Fossils of 374-million-year-old trees in China indicates that ancient trees had an incredibly complex structure we don't see today.
An astounding finding in China recently suggests that ancient trees looked a lot different from the modern versions we know today. Researchers in northwest China found trees aged at 374 million years old that appear to have hundreds of tree-like structures within – interconnected woody strands that form a sort of mesh.
The specimens had been uncovered back in 2012 and 2015 in the town of Xinjiang, and scientists classified them as cladoxylopsids, which lived on Earth between 393 million and 320 million years ago – long before the age of dinosaurs. While scientists knew of the existence of cladoxylopsids, specimens of which have been found in Western Europe and the United States, many of them weren’t very well preserved.
But this specimen allowed scientists to take a cross section of the trees, which show black dots inside, each with their own ring series.
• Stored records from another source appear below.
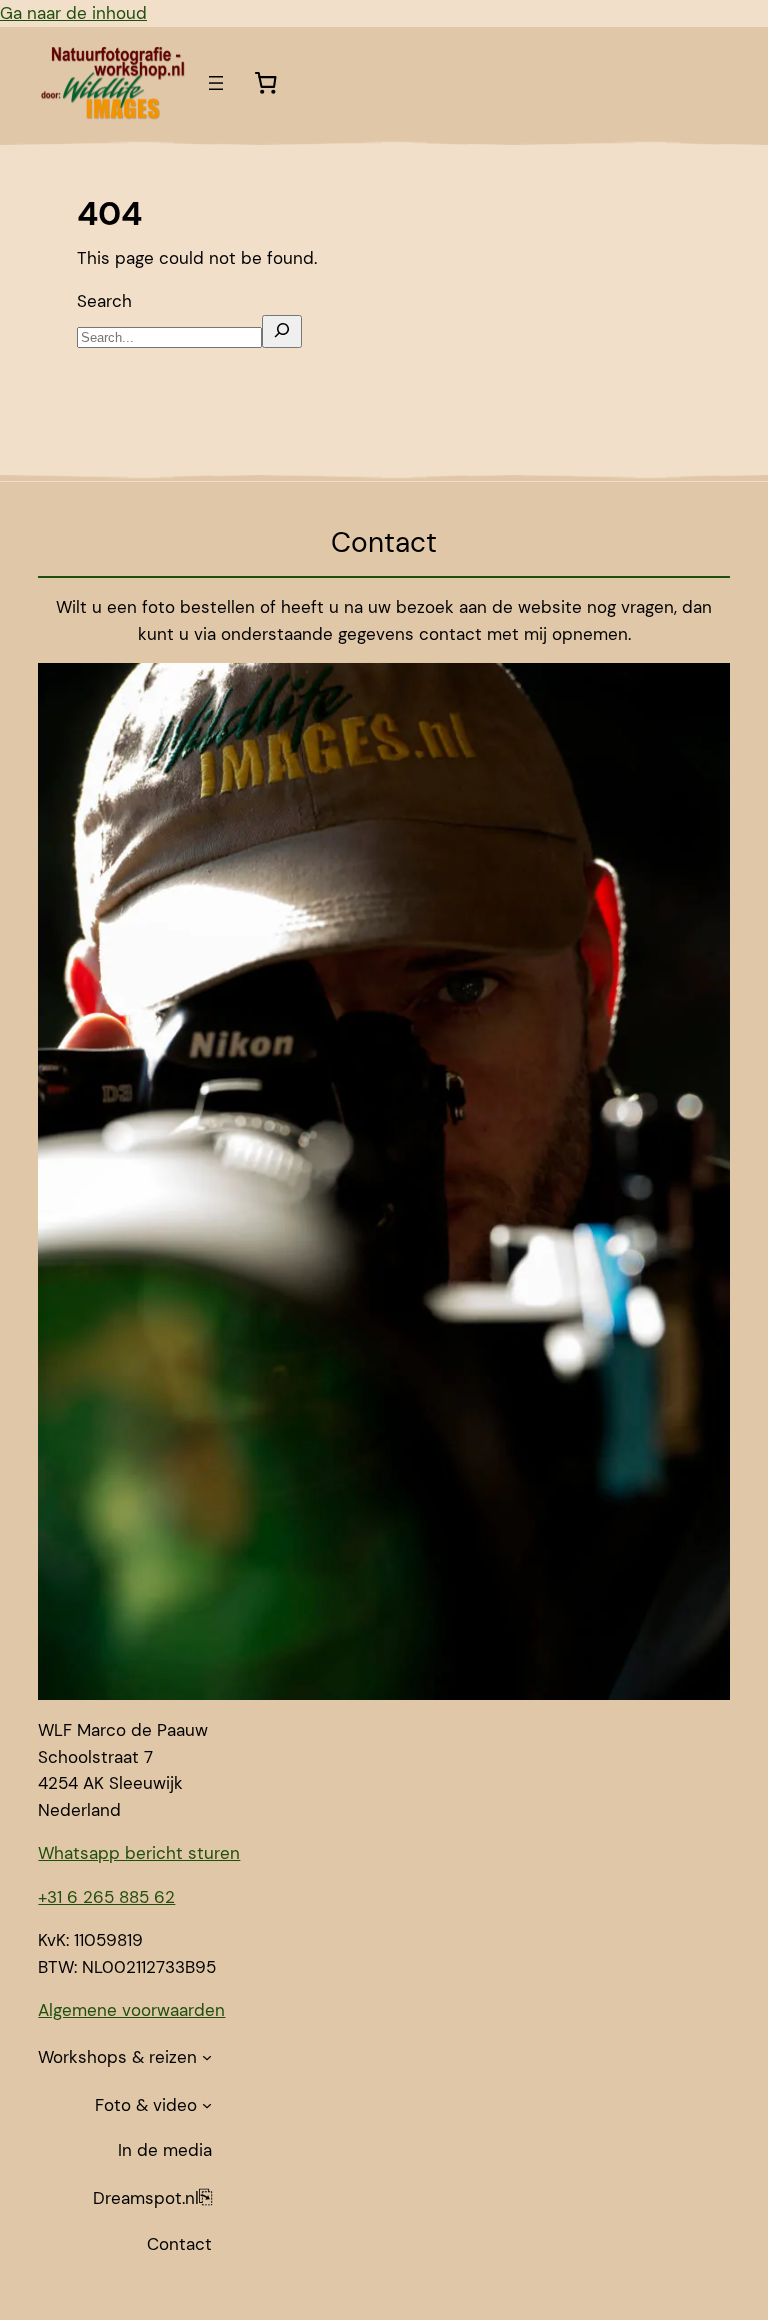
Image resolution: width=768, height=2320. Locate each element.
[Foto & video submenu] (207, 2105)
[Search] (282, 331)
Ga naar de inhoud (73, 13)
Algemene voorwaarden (131, 2010)
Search (104, 301)
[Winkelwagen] (265, 83)
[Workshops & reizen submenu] (207, 2057)
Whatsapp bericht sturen (139, 1853)
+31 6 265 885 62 (106, 1897)
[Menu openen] (216, 83)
A modern tree would only have its own tree ring series, in contrast.
Co-author of the study Dr Chris Berry, from Cardiff University’s School of Earth and Ocean Sciences, said: “There is no other tree that I know of in the history of the Earth that has ever done anything as complicated as this. The tree simultaneously ripped its skeleton apart and collapsed under its own weight while staying alive and growing upwards and outwards to become the dominant plant of its day. By studying these extremely rare fossils, we’ve gained an unprecedented insight into the anatomy of our earliest trees and the complex growth mechanisms that they employed. This raises a provoking question: why are the very oldest trees the most complicated?”